Simple, I love children. I enjoy the challenges and rewards that come with motivating teachers and students to be their very best.
What is your biggest challenge as a teacher?
Communication is my biggest challenge. Many times I think I have clearly conveyed the purpose of my conversation with parents, teachers or students only to find out the listener heard an entirely different message. Learning how to make sure everyone “gets it” is my biggest obstacle.
What conversations are teachers in your school having now as you align to RTI2?
In Lawrence County, we have been working on strengthening intervention and enrichment for the last several years. The secret to the success or failure of RTI2 lies in core instruction. By building a solid foundation through core instruction that supports 80-85 percent of students in becoming proficient or advanced on skills, intervention becomes manageable. If core instruction is weak, more students will need extra help requiring valuable time, expensive materials and extra teachers. Everyone benefits if schools are able to build that solid core, focus specialized help on the remaining few, and provide enrichment for advanced students.
In our school, we have focused on how to help teachers “beef up” core instruction. We are also considering the best way to get administrators trained to know what to look for in core instruction.
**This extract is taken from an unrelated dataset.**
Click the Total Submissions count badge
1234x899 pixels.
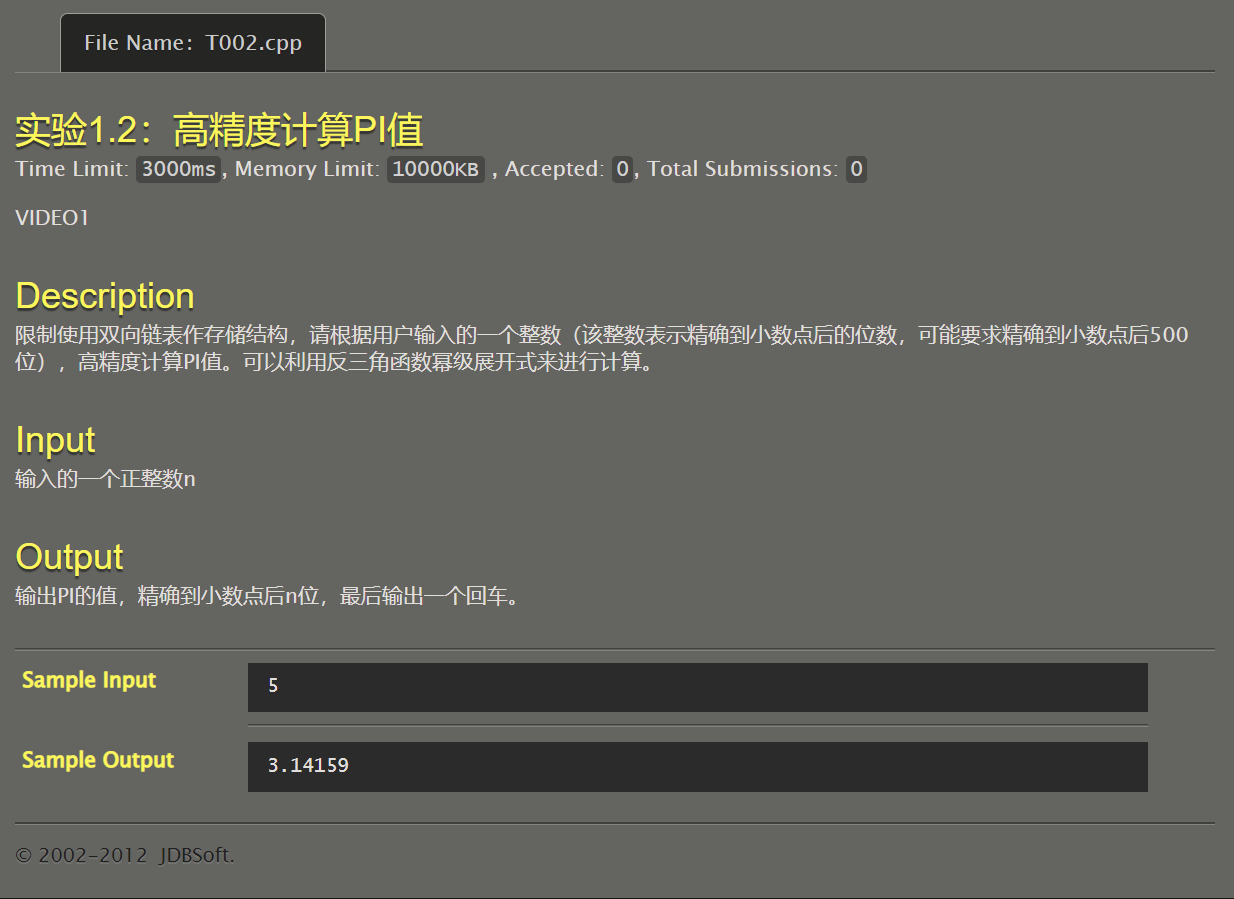pyautogui.click(x=855, y=169)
Finally, we are asking, “What does solid core instruction consist of and what are best practices?” At the present time, the RTI Coordinators have completed a RTI2 guide/manual study and we are sharing this information with all administrators.
How do you decide which skills to target with students during an intervention time?
We first assess all students to determine whether students are meeting standards set for their grade level. For students who aren’t meeting the standard, we dig deeper to determine individual strengths and concerns of skills.
Often our students struggle with reading, so we invest a lot of time uncovering each child’s specific needs. Reading really is rocket science!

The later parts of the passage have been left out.